Arianna Huffington: At a recent health conference, Alice Walton, founder of the Heartland Whole Health Institute and the Alice L. Walton School of Medicine, told me Your Brain on Art: How the Arts Transform Us is one of her favorite books and gave me a copy. And now I can say it’s one of my favorites, too. Written by Susan Magsamen, executive director of the International Arts + Mind Lab Center for Applied Neuroaesthetics at Johns Hopkins, and Ivy Ross, VP of Design at Google, the book details the science of the many ways in which art can have a powerful impact on every aspect of our well-being.

As Magsamen and Ross note, we all know we can get lost in a piece of music or art and feel moved. “But we now have scientific proof that the arts are essential to our very survival,” they write. In fact, the impact of the arts on our physiology has given rise to a new field called neuroarts. And the discoveries are already beginning to come into mainstream medicine, being used to help those with Alzheimer’s, postpartum depression, attention deficit disorder, cancer and more.

It’s an idea that’s deeply aligned with Thrive’s mission of helping people make small changes in their daily behaviors that can have a big impact on health outcomes. And in my book Thrive, I devote an entire chapter to how experiencing wonder and awe can boost our well-being. As Magsamen and Ross make clear, the arts are essential to our health. And if we’re ever going to reverse the trend lines on chronic diseases, we can’t afford to ignore such a powerful tool.

We tend to think of the arts as an escape of some kind or just entertainment. “But what this book will show you is that the arts are so much more,” the authors write. “They can be used to fundamentally change your day-to-day life. They can help address serious physical and mental health issues, with remarkable results.”

Here’s an excerpt from the book, and you can get a copy here.

We made a bold assertion in the Introduction. We told you that arts and aesthetic experiences will improve your health and well-being and enhance your ability to learn and flourish.

So let’s lay the groundwork for why that’s true.

We’re going to start by showing you some foundational science and offering a quick tour through your body to illuminate the ways in which you are wired for the arts.

The World Inside Your Head

Imagine your brain as a globe of the Earth containing four irregular “continent” shapes on one side with no spaces in between them. Now envision these same shapes on the other side of your globe. In other words, create a mirror image of these shapes. This is your cerebrum. It consists of two brain hemispheres that are partially connected in the middle by the corpus callosum. It passes messages between the two halves so that they can communicate with each other. The right side of the brain controls the left side of the body, and the left side controls the right.

Like different continents on a real globe, each of your brain’s regions have unique characteristics and functions. From front to back, the cerebrum is divided into four lobes: frontal, temporal, parietal, and occipital.
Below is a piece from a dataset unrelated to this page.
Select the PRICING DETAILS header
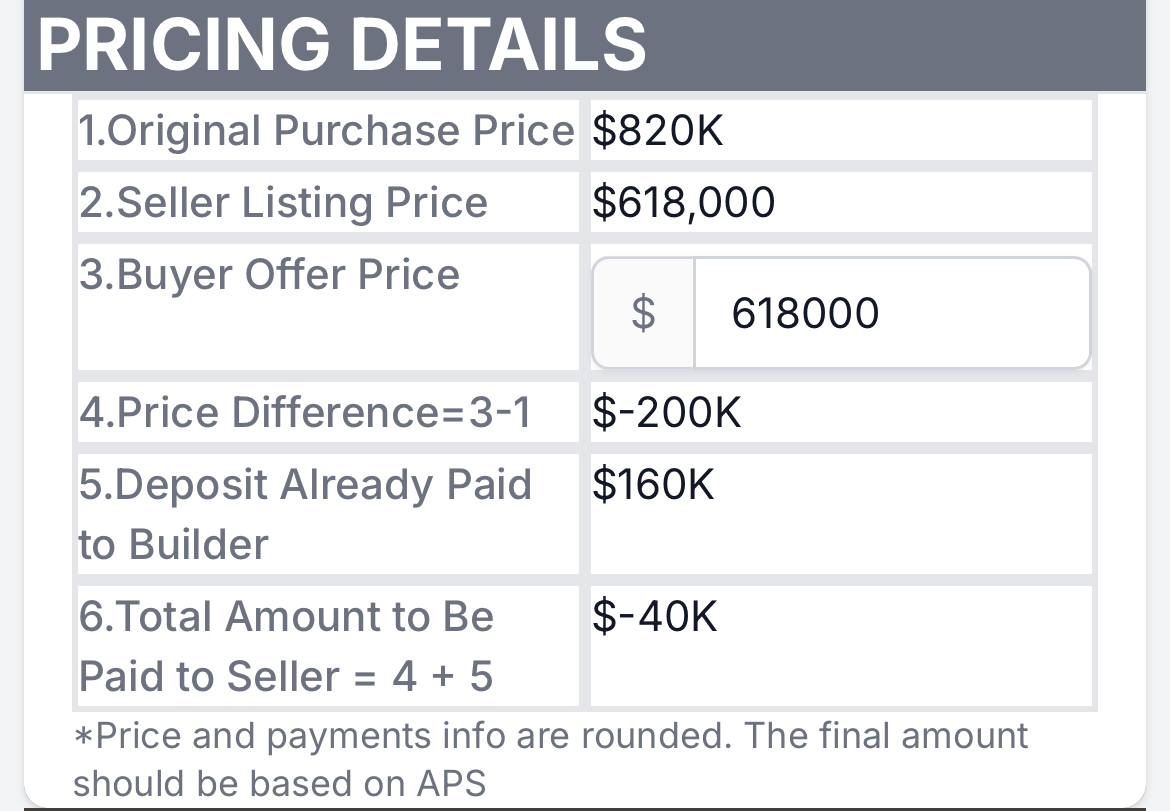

Roughly speaking, the frontal lobe is responsible for executive functions like planning, attention, and emotion. The temporal lobe, home of the hippocampus, takes care of making memories. The parietal lobe is home to the somatosensory cortex, where information about body sensations like touch and pain is received and interpreted. The occipital lobe processes visual images. Directly under the occipital lobe imagine a roundish bulb to represent the cerebellum. The cerebellum controls balance, movement, coordination, and habit formation. This means the cerebellum is responsible for a form of procedural memory that allows your body to repeat movements without having to relearn them, such as walking. No region works in isolation, of course. They all cooperate in order for you to function at your best.
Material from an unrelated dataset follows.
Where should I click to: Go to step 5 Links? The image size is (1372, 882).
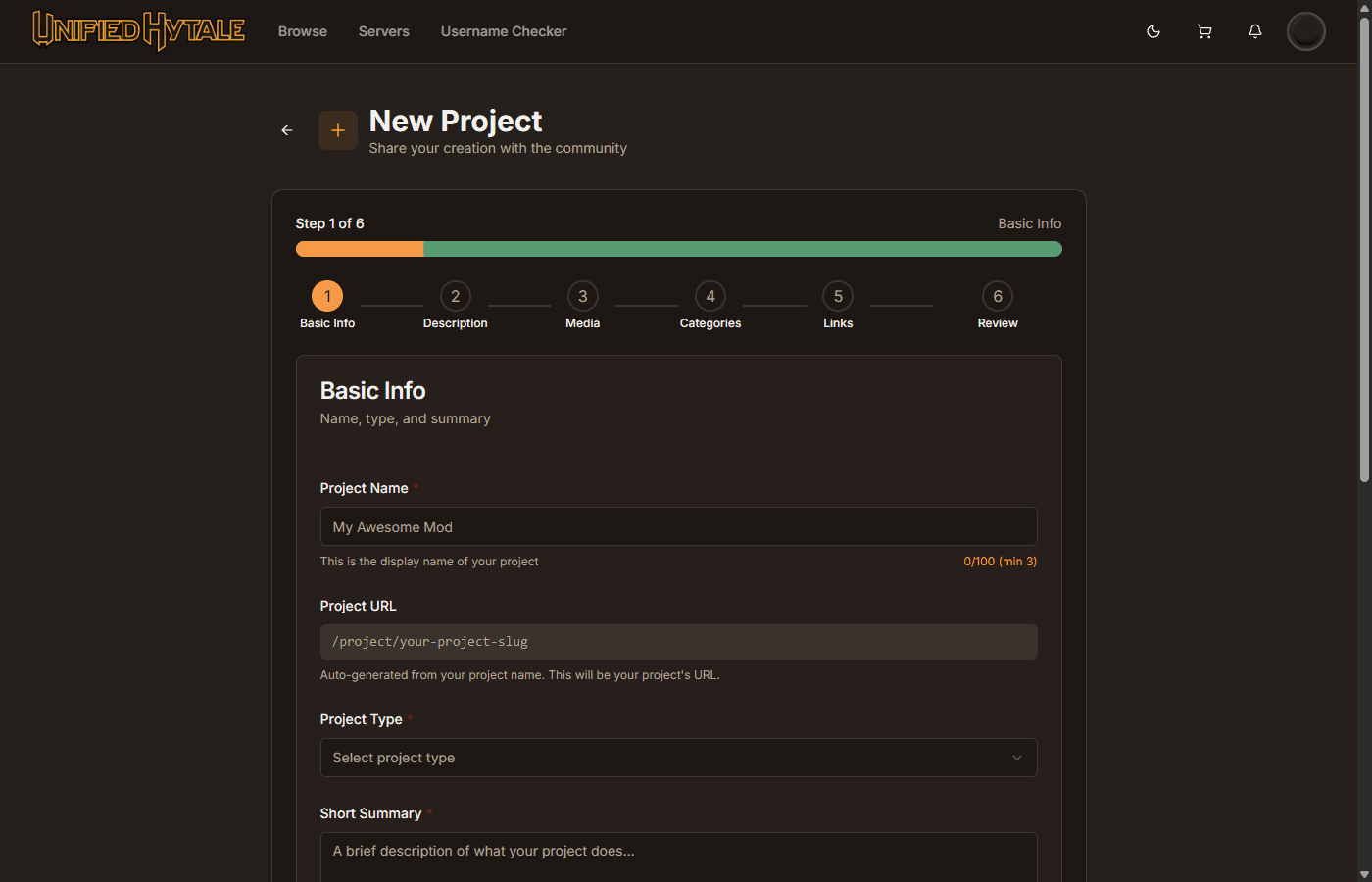(x=838, y=296)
Within the lobes of the brain are a number of structures that together make up the limbic system. This system is sometimes called the “ancient” brain network and it underpins emotion and behavior. This is where your instincts for flight, freeze, or fight live. The limbic system is also made up of structures that keep your body in homeostasis, which is your body’s stable internal state. Your limbic system consists of your hypothalamus, which manages heart rate, body temperature, and blood pressure. The thalamus transmits all sensory information throughout the brain, with the exception of smell. And forming the shape of an almond is the amygdala; its job is to detect threatening stimuli and act instantly.

The brain is connected to the brainstem, which communicates with the spinal cord. The autonomic nervous system is made up of structures within the brain and spinal cord. It’s split into two parts: your sympathetic and parasympathetic nervous systems. Imagine these as two lanes on a road. The sympathetic nervous system is the one that preps you for action, stimulating reactions like fight or flight. The parasympathetic nervous system governs your rest and reset functions, such as digestion.
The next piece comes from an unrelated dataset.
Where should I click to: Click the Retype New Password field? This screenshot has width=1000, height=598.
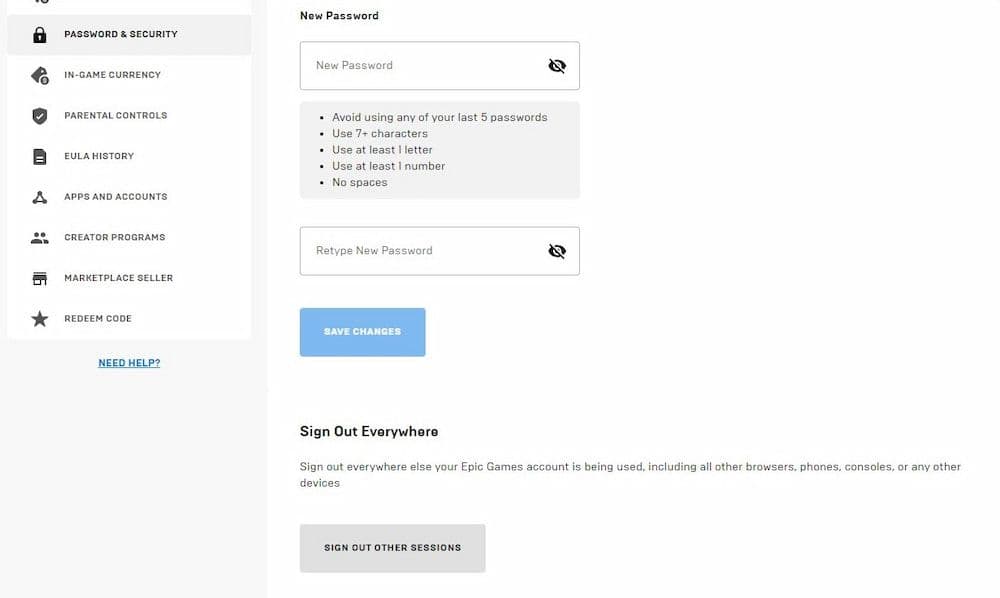pyautogui.click(x=420, y=250)
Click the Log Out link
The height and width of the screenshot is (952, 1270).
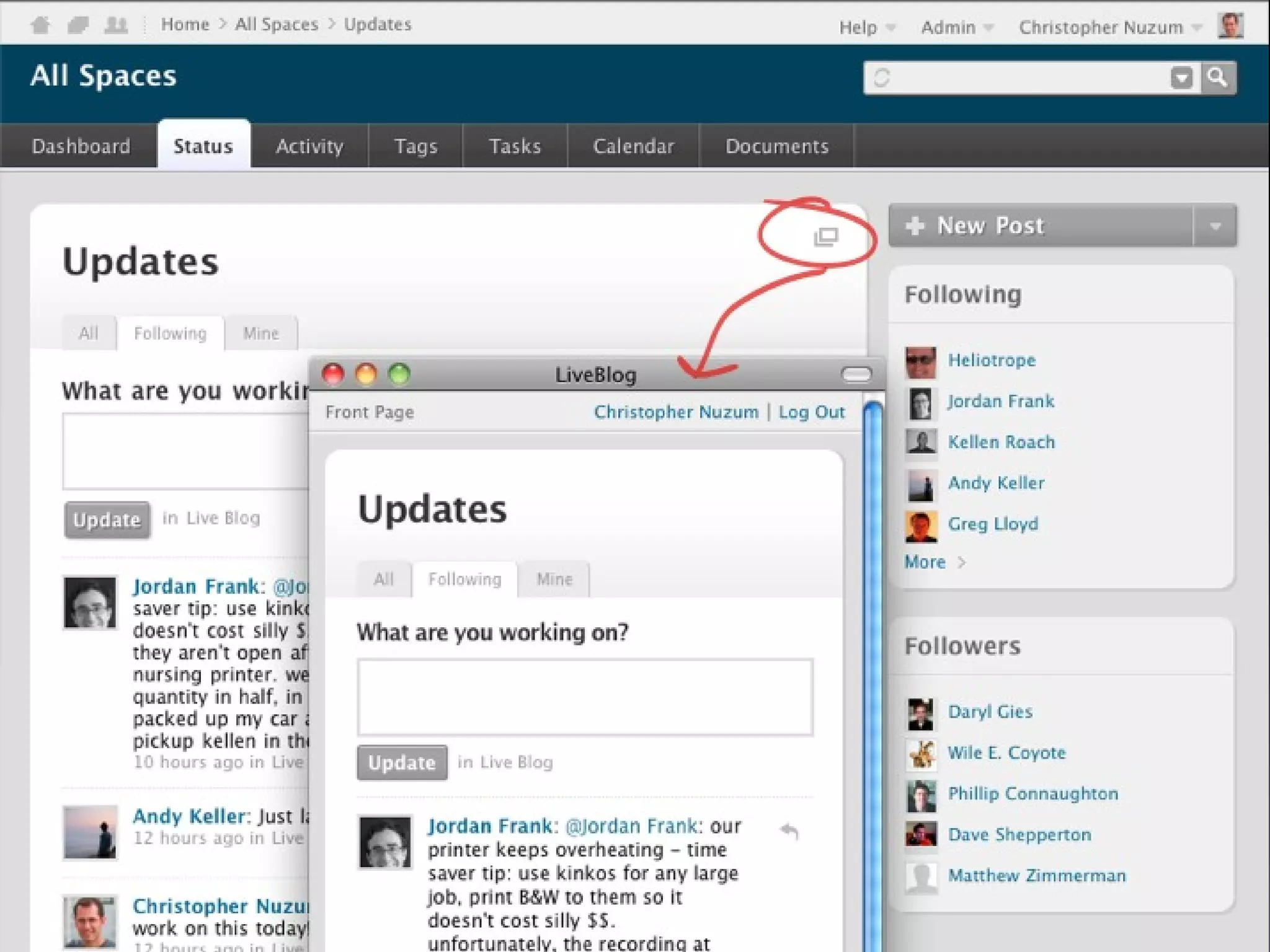812,412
In the centerfold of the book is an illustration of the brain by neuroscientist and artist Greg Dunn. See image D in the color insert. Greg’s rendering identifies the location of many of the systems and brain regions we will discuss. You can refer back to it as needed.

Now that you have the very general lay of the land within your head, we’re going to introduce you to four core concepts that underpin the science of the neuroarts and that you will be encountering throughout this book. The first is neuroplasticity, or how your brain wires and rewires itself.

Core Concept of the Neuroarts 1: Neuroplasticity

Still visualizing your brain as a globe, imagine millions of roads, highways, and bridges covering all areas, with trillions of streetlights on all of them. In some areas there are super-bright lights, in others the illumination is fainter. Some roads might look abandoned while others appear to be heavily trafficked. These are the electrical neural connections in your brain.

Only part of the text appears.